La situación actual comenzó con la Ley del “sólo sí es sí”. Más allá de sus posibles defectos en relación con la presunción de inocencia y la banalización de la agresión sexual extendiéndola a los anteriores abusos sexuales, no se previó -¿o sí?- su escandaloso efecto de aminoración de penas a través de las correspondientes revisiones de condena. La ministra del ramo no tuvo empacho en cargar contra los jueces machistas que se resistirían a aplicar correctamente una ley que, bien interpretada, no supondría ninguna rebaja de penas. La Fiscalía General del Estado y el Tribunal Supremo corregirían las absurdas conclusiones de algunos jueces o tribunales, pero tan contundentes pronósticos no se cumplieron. Eso no ha impedido, sin embargo, que continúe la monserga, dando lecciones de Derecho Penal a los juristas de todo signo y condición quienes carecen de cualificación alguna en la materia. Mientras tanto, las rebajas de penas rondan el medio millar. Y la cuenta sigue.
El segundo aldabonazo ha sido el pronunciamiento del Tribunal Supremo en el sentido de que lo ocurrido en Barcelona el año 2017, hoy podrían quedar impunes. Tampoco ha sido una sorpresa para quien se haya molestado en leer los cambios introducidos en el Código Penal. Los desórdenes públicos agravados del nuevo artículo 557 se construyen sobre el tipo básico de su apartado 1, donde sólo se recogen conductas violentas o intimidatorias, disturbios callejeros sin la menor relación con una pacífica declaración de independencia en sede parlamentaria. Y es que, bajo un nombre u otro (rebelión, sedición, alta traición, etc.) estos ataques a la Constitución o a la integridad territorial de un país se condenan, en los países de nuestro entorno, con penas como las de la rebelión y, antes, la sedición en España.

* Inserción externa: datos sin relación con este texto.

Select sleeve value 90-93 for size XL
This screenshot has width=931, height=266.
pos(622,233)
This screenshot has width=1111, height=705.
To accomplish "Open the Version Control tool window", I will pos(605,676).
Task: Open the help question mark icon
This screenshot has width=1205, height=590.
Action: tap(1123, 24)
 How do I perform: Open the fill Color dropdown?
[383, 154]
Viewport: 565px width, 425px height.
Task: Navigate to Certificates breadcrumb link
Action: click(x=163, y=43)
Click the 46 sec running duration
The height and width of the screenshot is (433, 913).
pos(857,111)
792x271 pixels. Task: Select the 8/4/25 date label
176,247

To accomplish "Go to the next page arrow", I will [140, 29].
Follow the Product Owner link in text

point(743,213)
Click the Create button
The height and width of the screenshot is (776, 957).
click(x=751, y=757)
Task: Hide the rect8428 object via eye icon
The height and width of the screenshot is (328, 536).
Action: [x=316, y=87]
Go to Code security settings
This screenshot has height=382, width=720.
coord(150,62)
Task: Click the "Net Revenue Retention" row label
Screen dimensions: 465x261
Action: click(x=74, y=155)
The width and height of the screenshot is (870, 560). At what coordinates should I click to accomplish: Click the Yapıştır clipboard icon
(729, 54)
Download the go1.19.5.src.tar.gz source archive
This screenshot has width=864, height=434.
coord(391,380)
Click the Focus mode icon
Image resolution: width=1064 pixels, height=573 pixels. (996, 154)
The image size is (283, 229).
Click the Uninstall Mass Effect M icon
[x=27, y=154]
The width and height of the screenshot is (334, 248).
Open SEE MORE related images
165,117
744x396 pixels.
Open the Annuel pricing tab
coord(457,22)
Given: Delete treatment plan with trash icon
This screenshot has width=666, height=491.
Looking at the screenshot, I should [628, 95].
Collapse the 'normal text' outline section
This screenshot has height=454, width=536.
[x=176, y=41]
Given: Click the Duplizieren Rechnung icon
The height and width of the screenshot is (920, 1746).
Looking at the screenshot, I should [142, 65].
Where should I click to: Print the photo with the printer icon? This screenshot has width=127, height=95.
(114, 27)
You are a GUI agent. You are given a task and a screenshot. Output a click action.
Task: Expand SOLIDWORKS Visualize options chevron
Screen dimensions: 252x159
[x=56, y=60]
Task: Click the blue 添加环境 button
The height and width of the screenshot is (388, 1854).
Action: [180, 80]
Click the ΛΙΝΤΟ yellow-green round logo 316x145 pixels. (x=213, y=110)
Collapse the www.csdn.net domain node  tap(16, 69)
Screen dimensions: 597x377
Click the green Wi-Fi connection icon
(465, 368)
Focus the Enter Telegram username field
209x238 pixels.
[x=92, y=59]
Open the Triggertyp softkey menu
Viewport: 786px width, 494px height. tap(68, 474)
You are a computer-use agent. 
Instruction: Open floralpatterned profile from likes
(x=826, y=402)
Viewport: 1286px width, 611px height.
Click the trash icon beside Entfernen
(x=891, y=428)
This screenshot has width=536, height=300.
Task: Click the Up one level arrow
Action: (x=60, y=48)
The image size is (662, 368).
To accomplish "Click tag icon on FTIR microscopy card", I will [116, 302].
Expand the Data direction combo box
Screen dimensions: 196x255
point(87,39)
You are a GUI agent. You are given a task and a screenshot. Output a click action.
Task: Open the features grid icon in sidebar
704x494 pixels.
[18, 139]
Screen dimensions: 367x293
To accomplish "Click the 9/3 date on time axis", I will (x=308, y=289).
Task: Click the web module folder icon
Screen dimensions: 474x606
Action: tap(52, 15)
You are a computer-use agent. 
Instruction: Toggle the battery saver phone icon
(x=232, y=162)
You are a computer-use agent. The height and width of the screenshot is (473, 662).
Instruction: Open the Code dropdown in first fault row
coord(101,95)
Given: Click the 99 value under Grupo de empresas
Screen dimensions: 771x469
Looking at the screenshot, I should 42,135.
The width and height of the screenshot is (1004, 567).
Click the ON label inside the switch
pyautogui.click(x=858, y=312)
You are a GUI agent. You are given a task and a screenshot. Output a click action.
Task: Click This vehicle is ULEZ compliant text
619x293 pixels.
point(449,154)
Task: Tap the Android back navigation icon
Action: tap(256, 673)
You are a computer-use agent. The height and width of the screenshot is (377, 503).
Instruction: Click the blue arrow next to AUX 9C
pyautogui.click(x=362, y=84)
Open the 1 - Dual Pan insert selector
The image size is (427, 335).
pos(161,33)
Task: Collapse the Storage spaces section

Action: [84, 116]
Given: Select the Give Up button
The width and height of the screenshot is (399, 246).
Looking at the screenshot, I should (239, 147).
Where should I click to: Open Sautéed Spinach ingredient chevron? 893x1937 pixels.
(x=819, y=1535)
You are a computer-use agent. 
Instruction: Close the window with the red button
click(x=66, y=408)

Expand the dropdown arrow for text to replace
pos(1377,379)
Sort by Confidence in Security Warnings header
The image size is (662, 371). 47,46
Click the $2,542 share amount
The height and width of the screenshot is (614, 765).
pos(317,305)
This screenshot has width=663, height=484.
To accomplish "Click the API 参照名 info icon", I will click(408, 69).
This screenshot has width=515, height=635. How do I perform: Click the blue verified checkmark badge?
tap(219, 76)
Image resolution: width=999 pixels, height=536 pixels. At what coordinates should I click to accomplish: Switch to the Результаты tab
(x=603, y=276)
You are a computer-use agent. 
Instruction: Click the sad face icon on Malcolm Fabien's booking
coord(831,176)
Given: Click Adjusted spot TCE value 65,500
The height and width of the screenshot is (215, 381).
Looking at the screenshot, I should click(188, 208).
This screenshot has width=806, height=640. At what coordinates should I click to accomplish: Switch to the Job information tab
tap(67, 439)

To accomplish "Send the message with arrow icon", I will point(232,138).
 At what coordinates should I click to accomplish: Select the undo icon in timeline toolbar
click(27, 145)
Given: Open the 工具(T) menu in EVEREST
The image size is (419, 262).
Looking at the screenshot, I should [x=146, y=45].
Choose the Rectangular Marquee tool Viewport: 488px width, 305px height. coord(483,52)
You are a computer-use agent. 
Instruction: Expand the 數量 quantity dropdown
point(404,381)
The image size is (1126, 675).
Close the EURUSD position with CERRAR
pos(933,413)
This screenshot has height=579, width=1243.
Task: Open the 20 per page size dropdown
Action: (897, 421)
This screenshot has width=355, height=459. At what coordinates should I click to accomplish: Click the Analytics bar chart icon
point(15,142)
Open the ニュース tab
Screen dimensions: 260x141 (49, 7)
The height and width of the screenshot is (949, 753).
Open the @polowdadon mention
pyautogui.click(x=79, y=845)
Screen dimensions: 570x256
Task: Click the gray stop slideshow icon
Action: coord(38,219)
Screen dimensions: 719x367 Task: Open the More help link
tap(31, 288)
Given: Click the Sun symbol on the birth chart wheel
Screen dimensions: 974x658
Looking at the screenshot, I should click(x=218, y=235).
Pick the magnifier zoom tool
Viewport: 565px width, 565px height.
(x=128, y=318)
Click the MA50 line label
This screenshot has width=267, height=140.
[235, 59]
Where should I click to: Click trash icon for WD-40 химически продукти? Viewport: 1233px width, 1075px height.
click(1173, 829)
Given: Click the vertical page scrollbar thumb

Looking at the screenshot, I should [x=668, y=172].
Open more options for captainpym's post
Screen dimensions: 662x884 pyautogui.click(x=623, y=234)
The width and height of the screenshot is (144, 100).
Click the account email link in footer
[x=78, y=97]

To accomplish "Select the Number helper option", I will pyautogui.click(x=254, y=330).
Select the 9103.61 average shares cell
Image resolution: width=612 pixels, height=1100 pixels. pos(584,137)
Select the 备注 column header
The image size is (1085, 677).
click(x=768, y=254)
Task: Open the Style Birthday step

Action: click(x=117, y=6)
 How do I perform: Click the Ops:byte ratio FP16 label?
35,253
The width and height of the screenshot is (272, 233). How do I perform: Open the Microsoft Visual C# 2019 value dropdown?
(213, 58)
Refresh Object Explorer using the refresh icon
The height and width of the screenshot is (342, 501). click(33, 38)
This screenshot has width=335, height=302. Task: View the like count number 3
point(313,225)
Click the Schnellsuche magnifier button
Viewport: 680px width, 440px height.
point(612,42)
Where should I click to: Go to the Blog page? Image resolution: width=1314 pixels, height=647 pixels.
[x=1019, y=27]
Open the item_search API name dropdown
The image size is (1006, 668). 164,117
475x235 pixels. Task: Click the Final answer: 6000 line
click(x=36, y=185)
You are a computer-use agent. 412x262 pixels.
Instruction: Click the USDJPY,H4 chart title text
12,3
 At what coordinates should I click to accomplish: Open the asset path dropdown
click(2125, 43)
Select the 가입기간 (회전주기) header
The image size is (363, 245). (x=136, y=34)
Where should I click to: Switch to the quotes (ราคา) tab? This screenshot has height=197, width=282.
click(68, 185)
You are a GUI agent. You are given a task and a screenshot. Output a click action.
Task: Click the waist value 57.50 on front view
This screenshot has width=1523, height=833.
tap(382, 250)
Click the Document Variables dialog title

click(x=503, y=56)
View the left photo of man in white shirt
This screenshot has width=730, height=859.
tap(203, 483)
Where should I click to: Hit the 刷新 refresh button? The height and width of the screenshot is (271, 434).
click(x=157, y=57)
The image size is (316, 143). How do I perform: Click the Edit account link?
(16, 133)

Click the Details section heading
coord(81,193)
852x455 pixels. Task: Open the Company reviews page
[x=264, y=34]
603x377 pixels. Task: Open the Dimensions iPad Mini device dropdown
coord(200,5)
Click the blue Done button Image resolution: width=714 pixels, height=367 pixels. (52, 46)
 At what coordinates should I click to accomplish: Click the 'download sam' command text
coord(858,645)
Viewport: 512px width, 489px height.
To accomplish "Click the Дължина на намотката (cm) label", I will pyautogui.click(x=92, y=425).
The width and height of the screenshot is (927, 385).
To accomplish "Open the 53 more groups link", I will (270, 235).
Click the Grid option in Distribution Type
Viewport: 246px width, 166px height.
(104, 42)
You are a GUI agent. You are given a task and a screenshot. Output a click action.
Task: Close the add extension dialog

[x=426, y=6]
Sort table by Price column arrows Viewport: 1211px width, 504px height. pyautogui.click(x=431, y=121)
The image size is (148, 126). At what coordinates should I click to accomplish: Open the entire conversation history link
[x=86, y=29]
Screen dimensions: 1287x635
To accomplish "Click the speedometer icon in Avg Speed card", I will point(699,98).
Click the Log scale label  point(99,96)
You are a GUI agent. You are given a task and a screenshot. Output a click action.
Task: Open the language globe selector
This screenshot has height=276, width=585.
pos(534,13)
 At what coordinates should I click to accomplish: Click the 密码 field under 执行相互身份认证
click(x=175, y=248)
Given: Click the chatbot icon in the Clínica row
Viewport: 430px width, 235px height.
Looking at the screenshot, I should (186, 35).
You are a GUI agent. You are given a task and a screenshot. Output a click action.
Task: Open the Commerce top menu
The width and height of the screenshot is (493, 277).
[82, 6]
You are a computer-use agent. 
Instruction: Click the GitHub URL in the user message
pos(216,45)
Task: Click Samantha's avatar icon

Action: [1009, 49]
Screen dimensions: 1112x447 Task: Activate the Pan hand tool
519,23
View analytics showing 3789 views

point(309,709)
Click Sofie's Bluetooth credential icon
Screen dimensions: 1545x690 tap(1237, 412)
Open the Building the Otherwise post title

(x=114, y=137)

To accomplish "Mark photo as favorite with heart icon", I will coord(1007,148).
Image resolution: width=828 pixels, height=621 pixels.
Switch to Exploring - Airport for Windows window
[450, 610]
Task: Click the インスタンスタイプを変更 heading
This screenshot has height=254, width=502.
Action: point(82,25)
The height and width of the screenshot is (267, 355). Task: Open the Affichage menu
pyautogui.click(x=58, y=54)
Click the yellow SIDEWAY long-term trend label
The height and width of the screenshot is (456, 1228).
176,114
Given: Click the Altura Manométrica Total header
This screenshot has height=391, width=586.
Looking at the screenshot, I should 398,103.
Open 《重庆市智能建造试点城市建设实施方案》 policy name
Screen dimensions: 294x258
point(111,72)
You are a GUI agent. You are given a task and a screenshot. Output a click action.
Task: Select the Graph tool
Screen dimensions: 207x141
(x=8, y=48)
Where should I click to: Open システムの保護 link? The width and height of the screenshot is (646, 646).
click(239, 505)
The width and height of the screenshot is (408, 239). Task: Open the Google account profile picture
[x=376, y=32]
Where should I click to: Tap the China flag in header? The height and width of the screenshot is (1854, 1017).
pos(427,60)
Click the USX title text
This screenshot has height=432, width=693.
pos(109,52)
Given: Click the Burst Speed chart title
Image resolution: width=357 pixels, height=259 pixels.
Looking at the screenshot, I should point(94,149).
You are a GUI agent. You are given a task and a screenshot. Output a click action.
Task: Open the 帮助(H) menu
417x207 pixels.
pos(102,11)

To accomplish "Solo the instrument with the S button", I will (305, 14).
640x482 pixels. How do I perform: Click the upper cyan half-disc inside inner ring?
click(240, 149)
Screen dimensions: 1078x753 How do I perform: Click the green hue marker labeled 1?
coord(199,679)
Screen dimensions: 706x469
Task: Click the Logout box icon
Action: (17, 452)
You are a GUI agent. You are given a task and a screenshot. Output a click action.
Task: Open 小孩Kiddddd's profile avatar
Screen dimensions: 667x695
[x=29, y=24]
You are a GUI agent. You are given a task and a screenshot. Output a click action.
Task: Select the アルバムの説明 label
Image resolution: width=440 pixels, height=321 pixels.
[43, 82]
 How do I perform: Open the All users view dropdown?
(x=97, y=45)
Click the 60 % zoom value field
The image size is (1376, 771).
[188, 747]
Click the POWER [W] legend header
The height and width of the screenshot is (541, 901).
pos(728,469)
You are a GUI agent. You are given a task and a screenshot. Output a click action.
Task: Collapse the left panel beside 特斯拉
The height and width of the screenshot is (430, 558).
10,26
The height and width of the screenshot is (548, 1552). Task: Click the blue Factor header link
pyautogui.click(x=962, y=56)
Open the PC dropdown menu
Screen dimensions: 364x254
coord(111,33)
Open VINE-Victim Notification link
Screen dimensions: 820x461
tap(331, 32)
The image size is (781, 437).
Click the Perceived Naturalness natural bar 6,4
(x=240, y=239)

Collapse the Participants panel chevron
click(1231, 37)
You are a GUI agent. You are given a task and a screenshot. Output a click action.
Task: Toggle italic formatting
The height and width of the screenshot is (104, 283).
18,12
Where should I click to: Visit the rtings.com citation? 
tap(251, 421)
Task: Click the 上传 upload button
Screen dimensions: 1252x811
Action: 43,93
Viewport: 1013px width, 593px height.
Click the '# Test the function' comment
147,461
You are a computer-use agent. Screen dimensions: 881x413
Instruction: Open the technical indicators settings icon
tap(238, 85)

El próximo capítulo puede ser la llamada “ley trans”: iniciativas juveniles (o infantiles) a espaldas de la propia familia, reconsideraciones a voluntad, problemas en los ámbitos deportivo y carcelario, repercusión en la violencia de género, etc. Pronto podremos comentar interesantes aspectos de su aplicación. Por de pronto, el panorama se presenta prometedor.